↓↓↓
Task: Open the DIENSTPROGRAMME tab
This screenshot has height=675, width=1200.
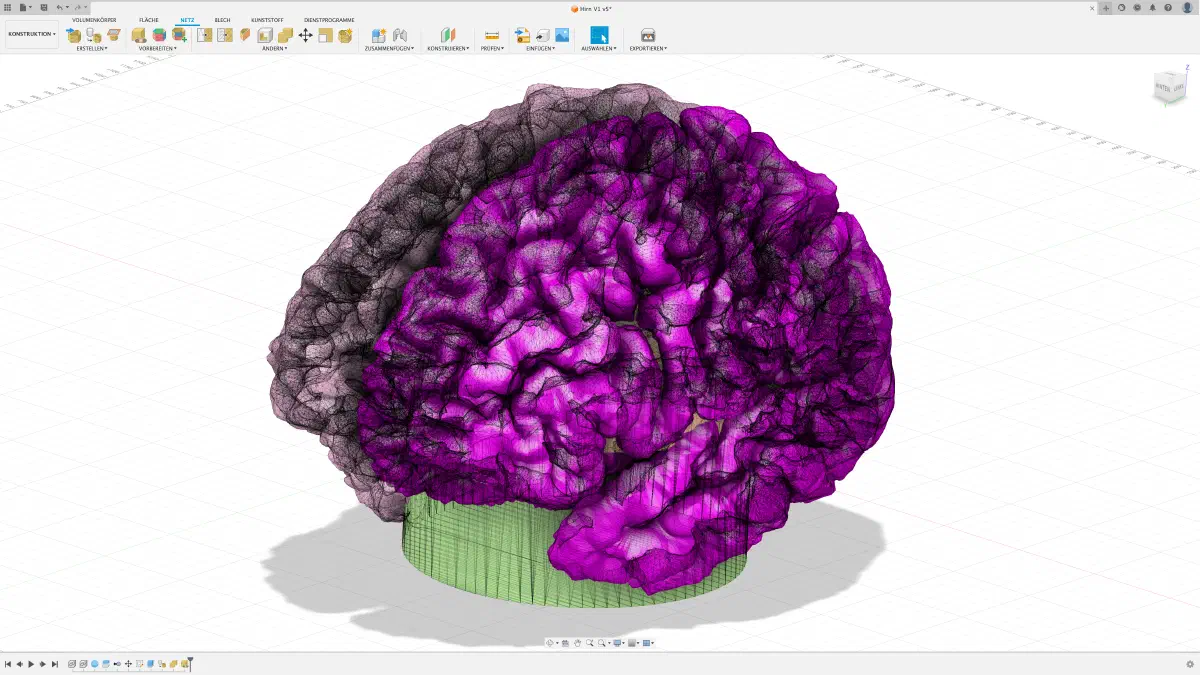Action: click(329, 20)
↑↑↑
↓↓↓
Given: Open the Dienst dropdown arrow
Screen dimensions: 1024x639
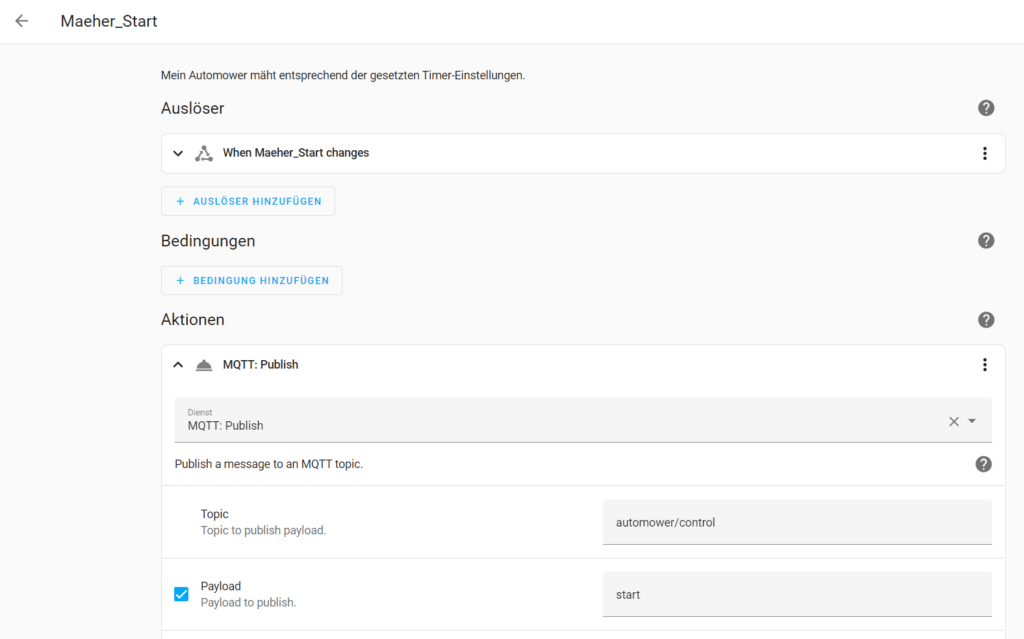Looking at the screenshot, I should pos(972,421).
↑↑↑
:: SHORT PROBLEM ::
Copy the listing word for word, beginning with the line containing "Given: Open the Dienst dropdown arrow" and ending with the line containing "Looking at the", and omit the pictures.

:: WRITTEN SOLUTION ::
Given: Open the Dienst dropdown arrow
Screen dimensions: 1024x639
Looking at the screenshot, I should pos(972,421).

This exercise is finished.